## [Document extract]
Hotel Horror: The Dark, Disturbing Past of Los Angeles' Cecil Hotel

October 16, 2017
By: Catherine Townsend

Cecil Hotel in Los Angeles

Photo by: Wikimedia Commons

Wikimedia Commons

Cecil Hotel in Los Angeles

LOS ANGELES, CA — It’s the infamous Los Angeles hotel that several serial killers called home — and it’s been the site of at least 16 gruesome and violent deaths resulting from suicide, accident, or murder.

The Cecil Hotel, located downtown at 640 S. Main Street, is the subject of a new Investigation Discovery series called Horror at the Cecil Hotel.

The new series focuses on three disturbing deaths that took place inside the Cecil’s walls, including the mysterious drowning of Elisa Lam, a history of serial killers who stayed in Room 1402, and a series of bizarre murder-suicides.

The Cecil was constructed in 1924 by hotelier William Banks Hanner as a destination for business travelers and tourists, and opened in grand style in 1927. Built in the Art Deco style to the designs of Loy Lester Smith, the hotel cost $1 million to complete and boasted 600 guest rooms and an opulent marble lobby with stained-glass windows.

## [Brief]
Copy out the whole Cecil Hotel article above, word for word. Draw only on the Cecil Hotel article.

## [Data section]
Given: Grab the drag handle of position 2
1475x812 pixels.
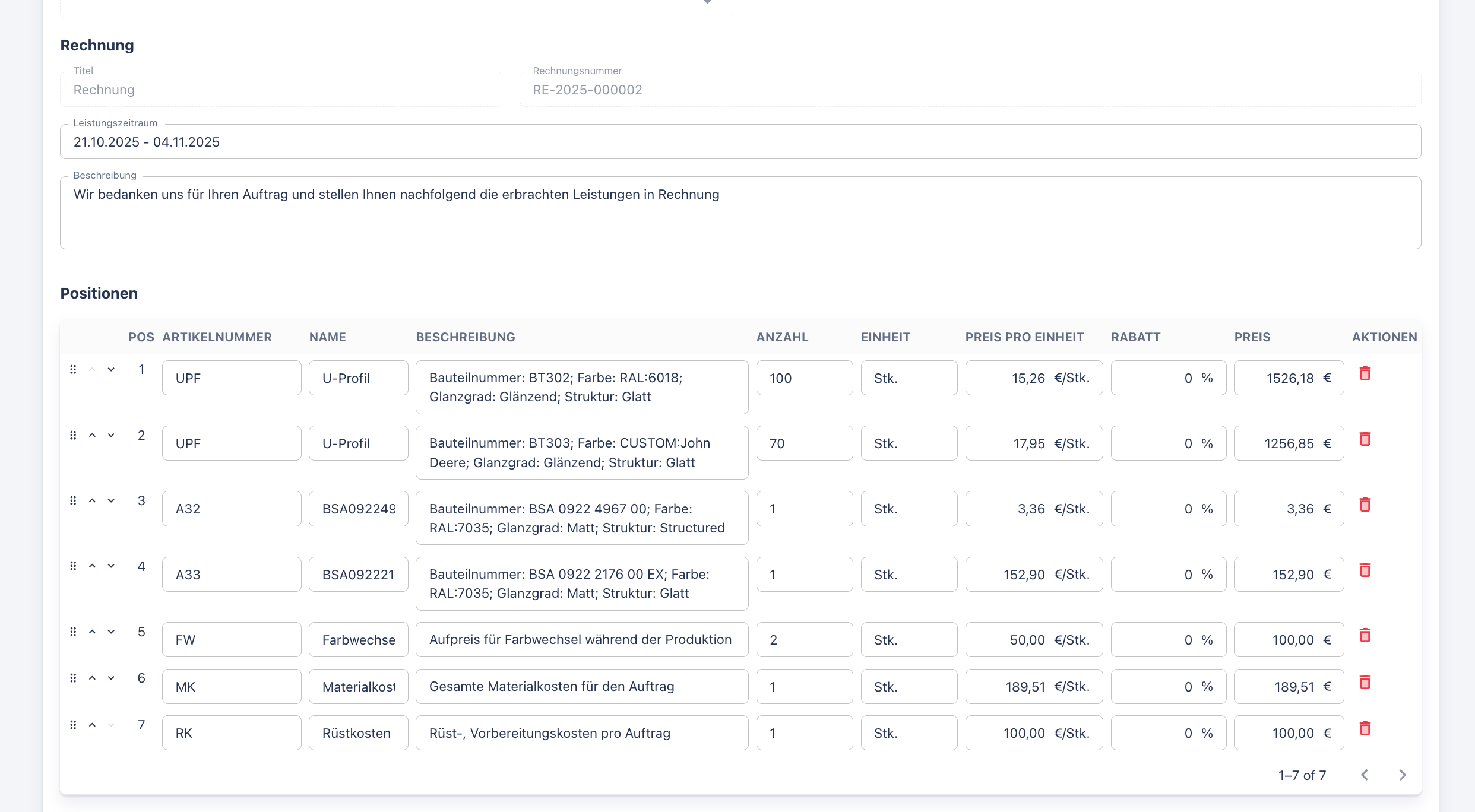Looking at the screenshot, I should (x=73, y=436).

## [Answer for the task]
Hotel Horror: The Dark, Disturbing Past of Los Angeles' Cecil Hotel

October 16, 2017
By: Catherine Townsend

Cecil Hotel in Los Angeles

Photo by: Wikimedia Commons

Wikimedia Commons

Cecil Hotel in Los Angeles

LOS ANGELES, CA — It’s the infamous Los Angeles hotel that several serial killers called home — and it’s been the site of at least 16 gruesome and violent deaths resulting from suicide, accident, or murder.

The Cecil Hotel, located downtown at 640 S. Main Street, is the subject of a new Investigation Discovery series called Horror at the Cecil Hotel.

The new series focuses on three disturbing deaths that took place inside the Cecil’s walls, including the mysterious drowning of Elisa Lam, a history of serial killers who stayed in Room 1402, and a series of bizarre murder-suicides.

The Cecil was constructed in 1924 by hotelier William Banks Hanner as a destination for business travelers and tourists, and opened in grand style in 1927. Built in the Art Deco style to the designs of Loy Lester Smith, the hotel cost $1 million to complete and boasted 600 guest rooms and an opulent marble lobby with stained-glass windows.